Using CICSPlex SM to route requests

If you use CICSPlex® SM to manage your CICSplex, you might not need to write your own dynamic routing program. CICSPlex SM provides a dynamic routing program that supports both workload routing and workload separation. All you have to do is to tell CICSPlex SM which regions in the CICSplex can participate in dynamic routing.

Using CICSPlex SM, you could integrate workload routing for program-link requests with that for terminal-initiated transactions.

How CICS obtains the transaction ID

A transaction identifier is always associated with each dynamic program-link request. CICS obtains the transaction ID using the following sequence:
  1. From the TRANSID option on the LINK command.
  2. From the TRANSID option on the program definition.
  3. CSMI, the generic mirror transaction. This is the default if neither of the TRANSID options are specified.

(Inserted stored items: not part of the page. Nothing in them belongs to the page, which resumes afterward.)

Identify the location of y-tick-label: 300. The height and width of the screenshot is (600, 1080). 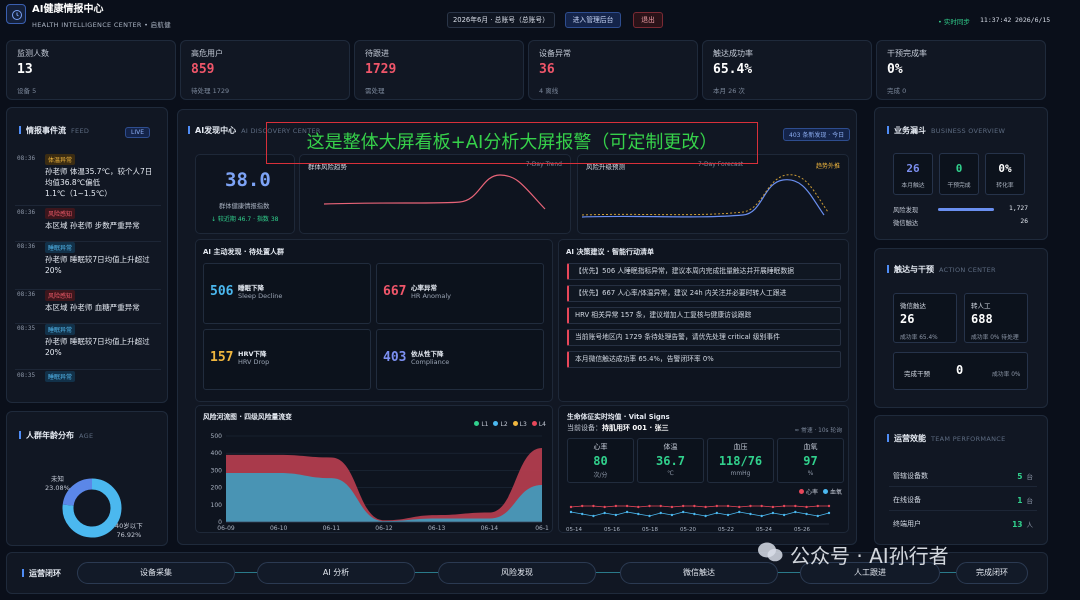
(217, 470).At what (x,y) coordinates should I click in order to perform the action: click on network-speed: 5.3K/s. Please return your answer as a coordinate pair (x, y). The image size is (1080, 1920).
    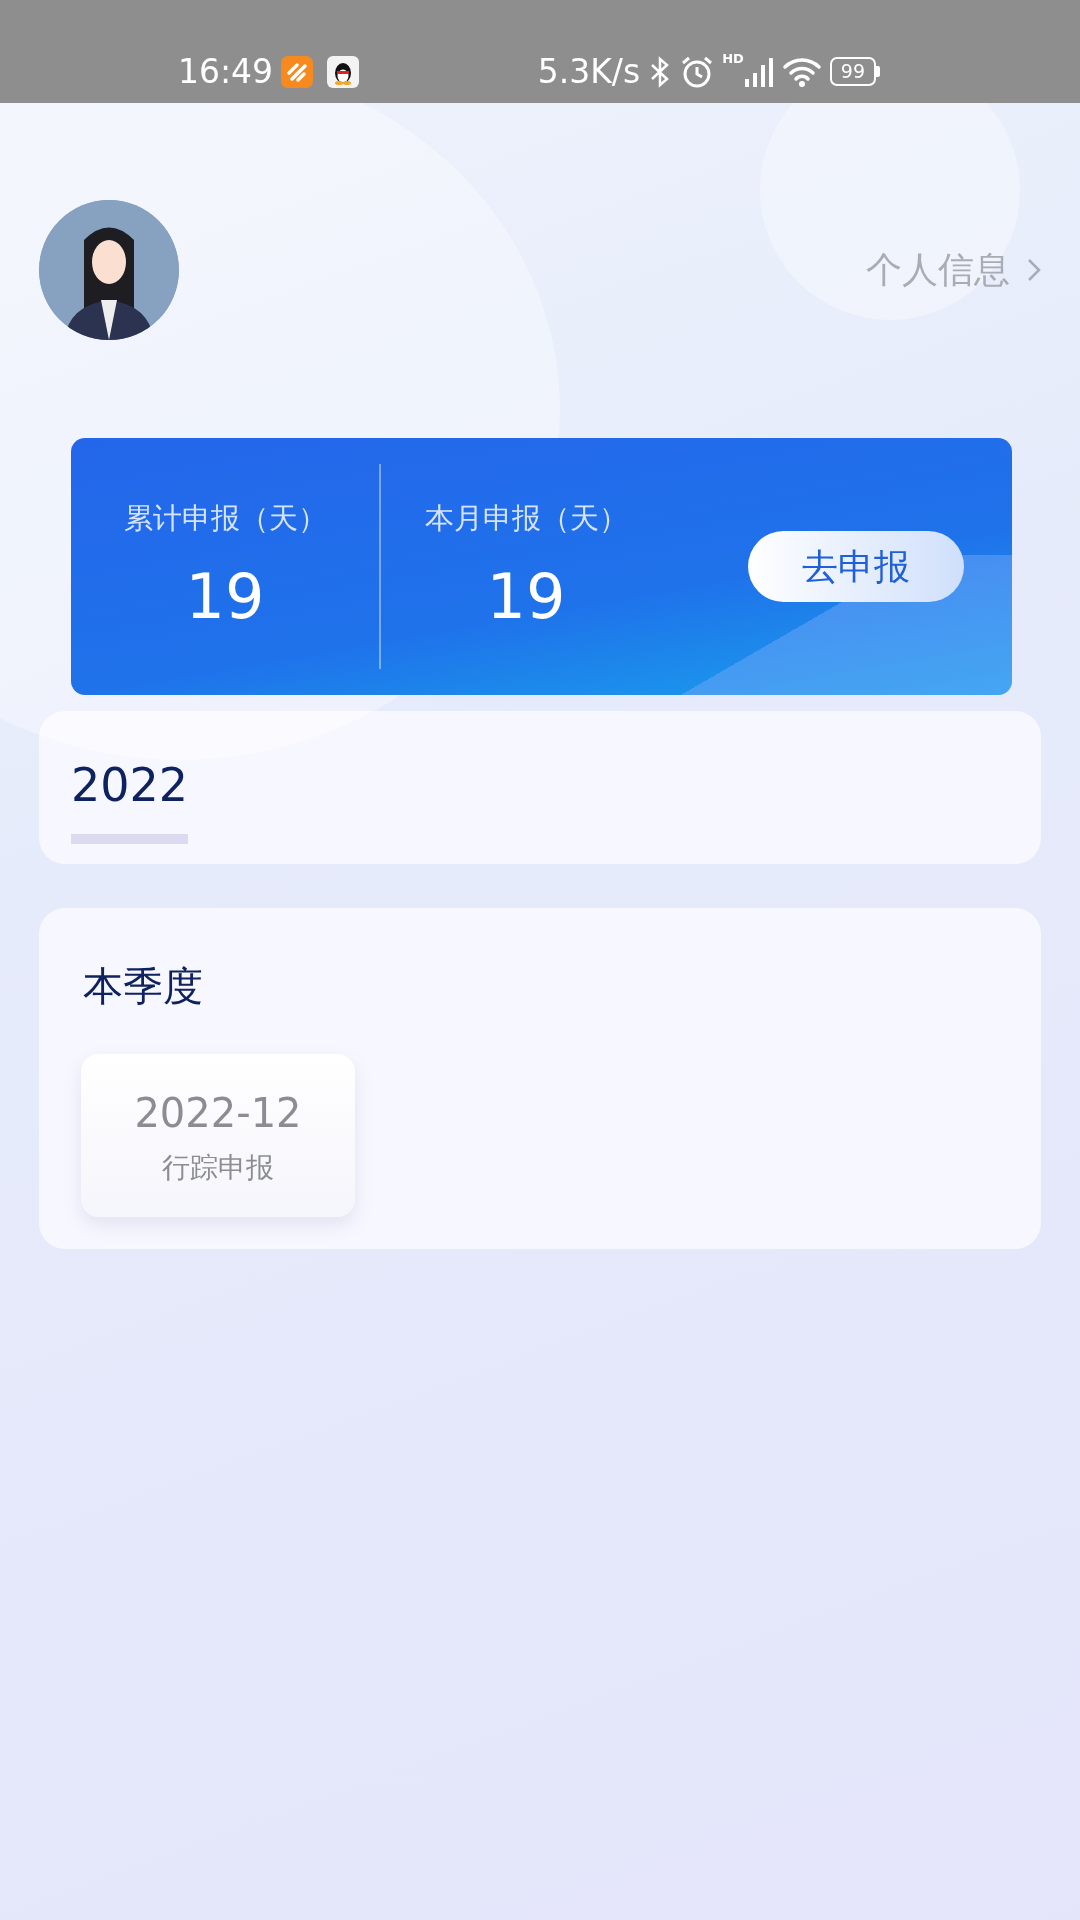
    Looking at the image, I should click on (589, 72). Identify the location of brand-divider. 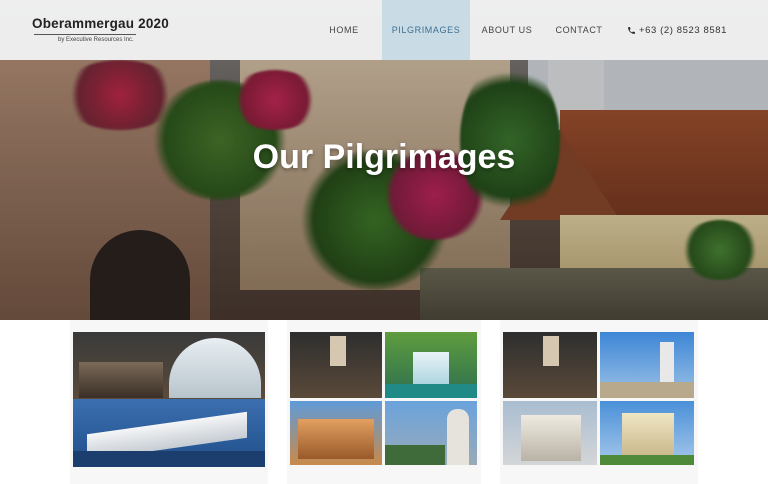
(85, 34).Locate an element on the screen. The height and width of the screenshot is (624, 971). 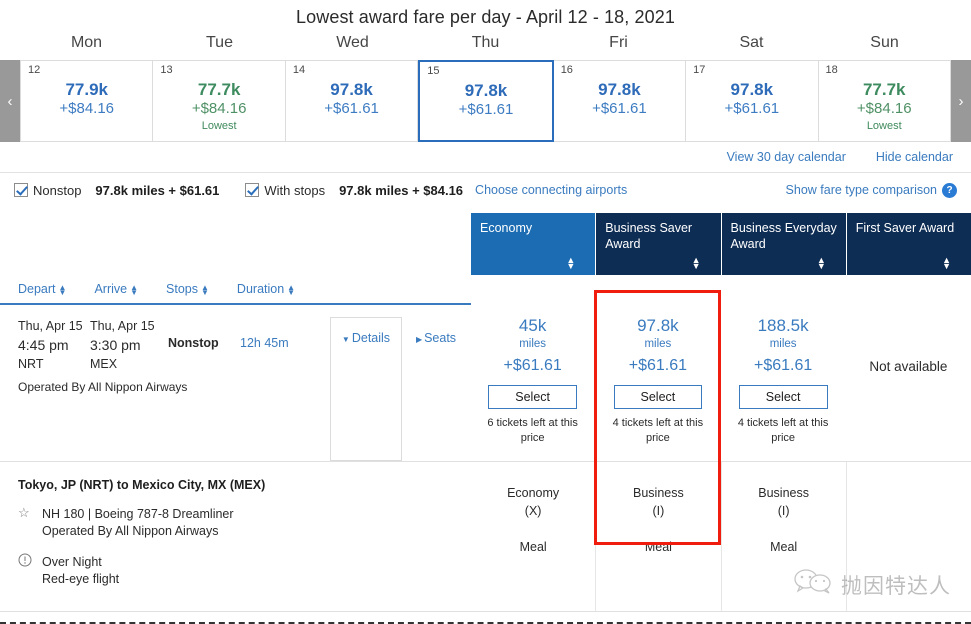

If you write your own dynamic routing program, perhaps based on DFHDYP, the transaction ID associated with the request might not be significant; you could, for example, code your program to route requests based on program name and available AORs (application owning regions).

However, if you use CICSPlex SM to route your program-link requests, the transaction ID becomes much more significant, because the CICSPlex SM routing logic is transaction-based. CICSPlex SM routes each DPL request according to the rules for its associated transaction as specified in the Transaction Group (TRANGRP), Workload Management Definition (WLMDEF) and Workload Management Specification (WLMSPEC) resource tables.

Note: The CICSPlex SM system programmer can use the EYU9WRAM user-replaceable module to change the transaction ID associated with a DPL request.